Este centurión romano, aunque nunca había visto personalmente a Jesús, había escuchado sobre sus milagros. Por este motivo, él envió a los ancianos de Israel como intermediarios para que Jesús sanara a su siervo, a quien quería mucho. Es significativo que estos ancianos de los judíos, quienes normalmente despreciaban a los gentiles, decidieran interceder ante Jesús por el centurión. Los ancianos dieron buen testimonio del centurión, diciendo: “Es digno de que le concedas esto; porque ama a nuestra nación, y nos edificó una sinagoga” (v. 4).

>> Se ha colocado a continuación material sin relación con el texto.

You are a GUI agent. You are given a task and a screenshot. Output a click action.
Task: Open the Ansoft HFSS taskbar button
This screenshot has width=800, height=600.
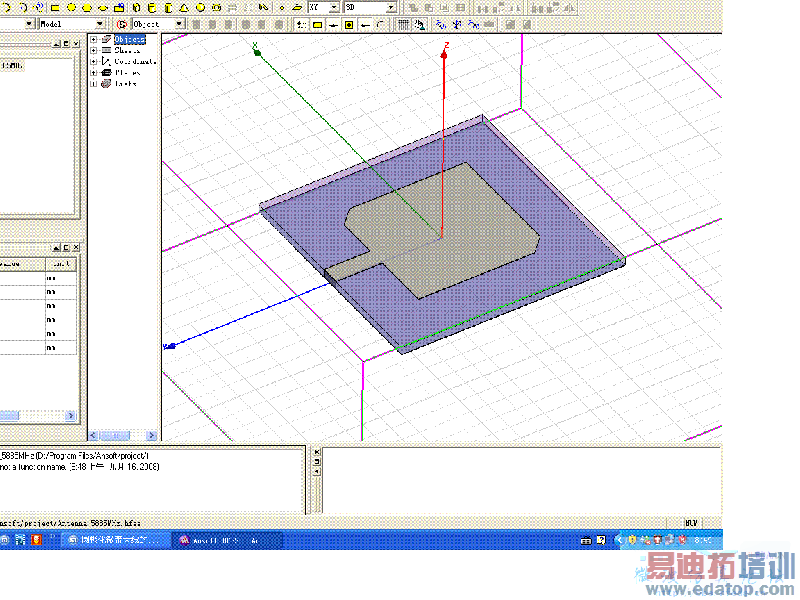(x=228, y=540)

Cuando Jesús se dirigía hacia la casa del centurión, este envió a sus amigos con un mensaje: “No soy digno de que entres bajo mi techo; por lo que ni aun me tuve por digno de venir a ti; pero di la palabra, y mi siervo será sano” (vv. 6-7).
Los ancianos de los judíos habían afirmado que el centurión era digno, pero él mismo confesó que no lo era. Esta actitud demuestra la nobleza y humildad de este centurión romano, así como su fe sencilla en las palabras de Jesús. Al presenciar esto, Jesús declaró: “Os digo que ni aun en Israel he hallado tanta fe” (v. 9).
Aunque no se menciona que Jesús dijera algo específico, cuando los mensajeros volvieron a la casa del centurión, encontraron que el siervo había sido sanado.
¡Qué bello ejemplo de fe sencilla en las palabras de Jesús! “Así que la fe es por el oír, y el oír, por la palabra de Dios” (Ro. 10:17).